Stated exercise A: In the passage on situational judgment tests, how do these tests assess individual judgment? Answer in one to three sentences.
Stated exercise B: Write the next part of the passage on situational judgment tests, picking up after its last sentence.

Reading passage:
* * * * * * * * *

Researchers at HumRRO have produced one of the first-ever, practitioner-oriented guides on developing situational judgment tests (SJTs). Drawing on scientific literature and their own extensive research and real-world experience developing and implementing SJTs in high-stakes assessment contexts for public and private sector clients, Deborah L. Whetzel, Ph.D., Taylor S. Sullivan, Ph.D., and Rodney A McCloy, Ph.D., wrote “Situational Judgment Tests: An Overview of Development Practices and Psychometric Characteristics,” published in the journal, Personnel Assessment and Decisions. According to ScholarWorks@BGSU, the article has already been downloaded in the United States and internationally nearly 400 times since its publication in March.

SJTs assess individual judgment by presenting examinees with problems to solve via scenarios and a list of plausible response options. Examinees then evaluate each response option for addressing the problem described in the scenario.

* * * * * * * * *

Target position records:
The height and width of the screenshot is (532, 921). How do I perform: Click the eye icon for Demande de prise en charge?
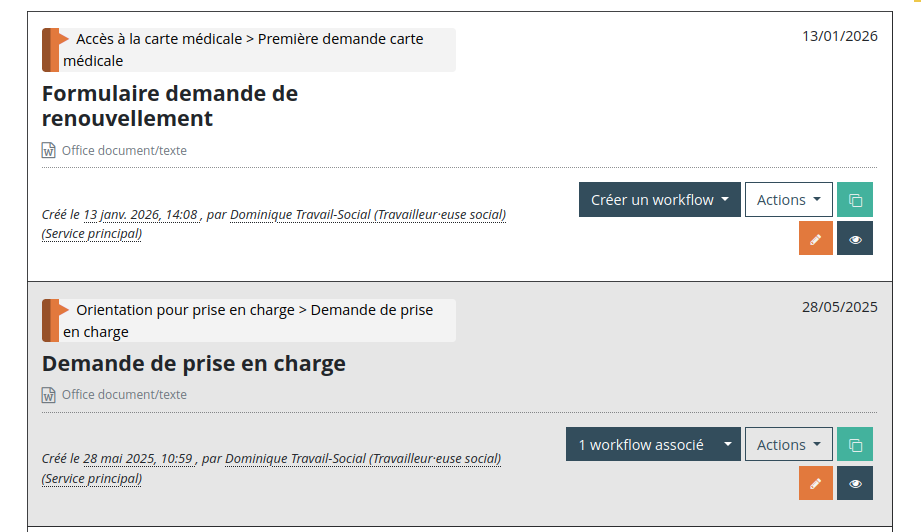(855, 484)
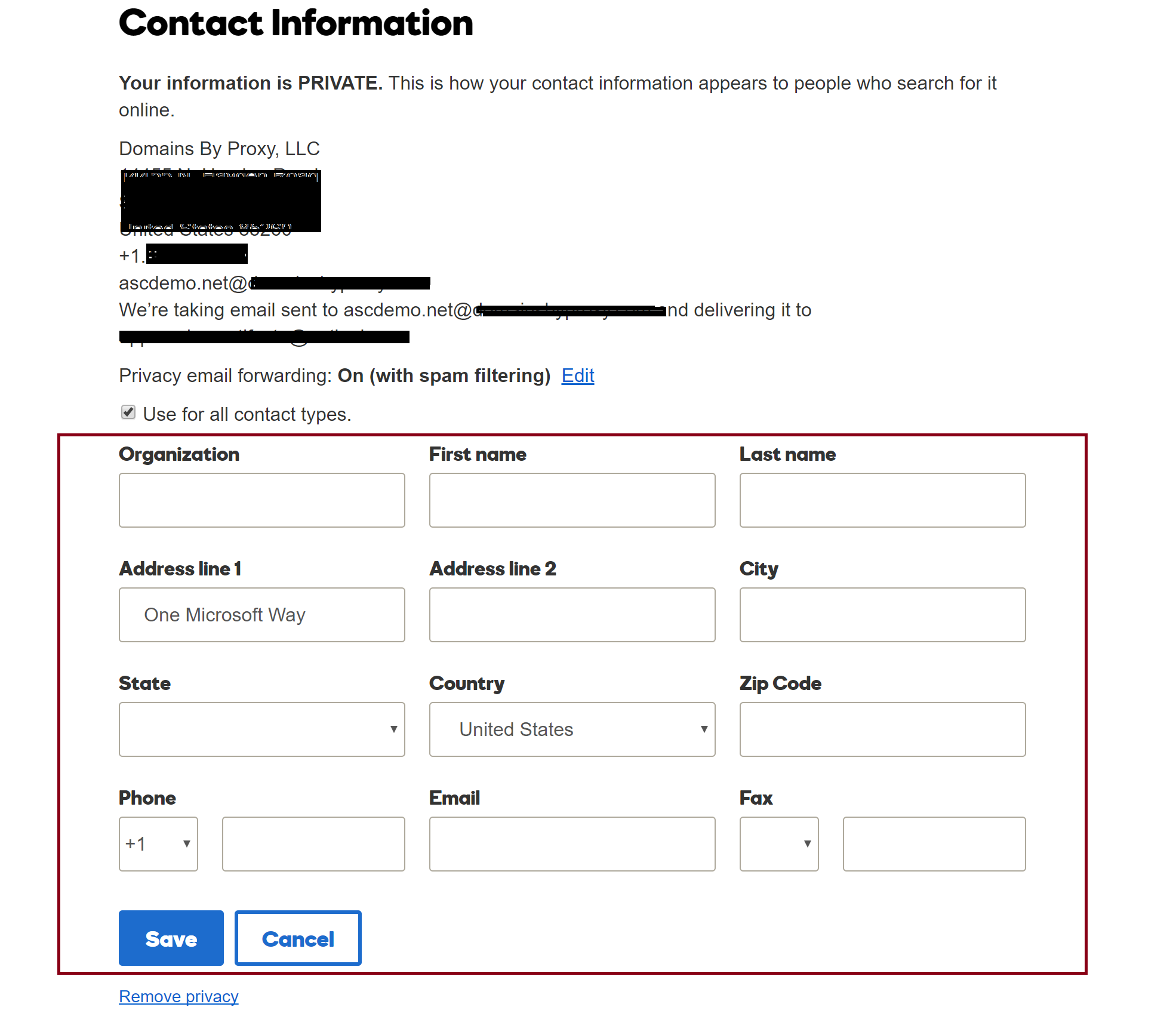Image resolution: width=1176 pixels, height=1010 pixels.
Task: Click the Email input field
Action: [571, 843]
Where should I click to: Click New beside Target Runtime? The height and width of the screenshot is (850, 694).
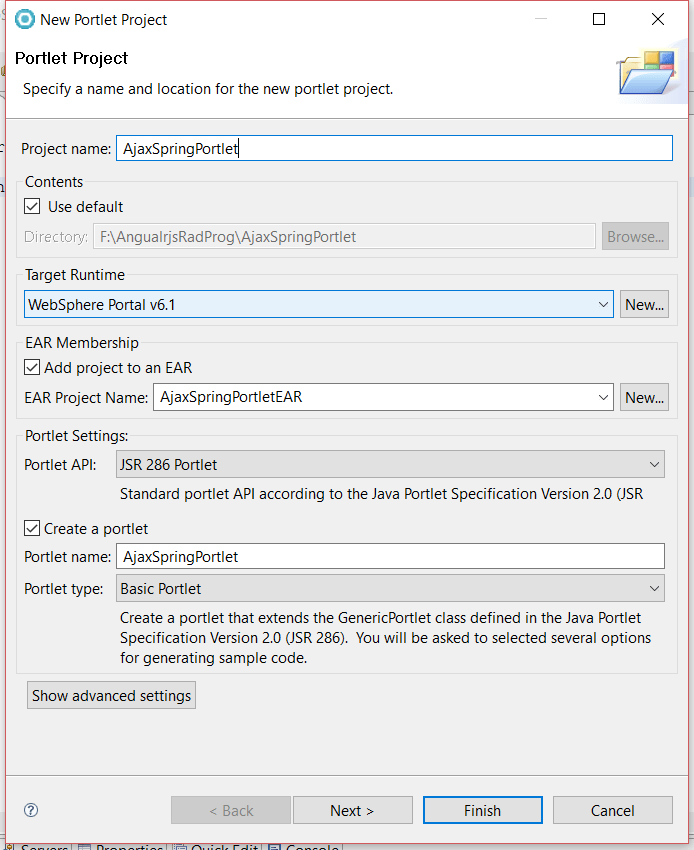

* * * * * * * * *

Exercise output A: Situational judgment tests assess individual judgment by presenting examinees with problems to solve through scenarios, along with a list of plausible response options. Examinees then evaluate each response option for how well it addresses the problem described in the scenario.

Exercise output B:
The paper discusses a variety of issues that affect SJTs, including reliability, validity, group differences, presentation modes, faking, and coaching, and provides best-practice guidance for practitioners.

“Consistent with HumRRO’s mission to give back to the profession, we are sharing experience- and evidence-based conclusions and suggestions for improving the development of SJTs,” said Sullivan.

It is clear from both psychometric properties and examinee response behavior that not all SJT designs are equally effective, and not all designs may be appropriate for all intended uses and assessment goals. To help practitioners and researchers alike, the authors provide best practices for developing SJTs:

SJT Best-Practice Guidelines

Scenarios

The use of critical incidents to develop SJT scenarios enhances their realism.
Specific scenarios rely on fewer assumptions, yielding higher levels of validity.
Brief scenarios reduce candidate reading load, which may reduce group differences.
Avoid sensitive topics and balance variety of characters.
Avoid overly simplistic scenarios that yield only one plausible response.
Avoid overly complex scenarios that provide more information than needed.

Response options

Generate response options that have a range of effectiveness levels.
If developing a construct-based SJT, be careful about option transparency.
List only one action in each response option (avoid double-barreled responses).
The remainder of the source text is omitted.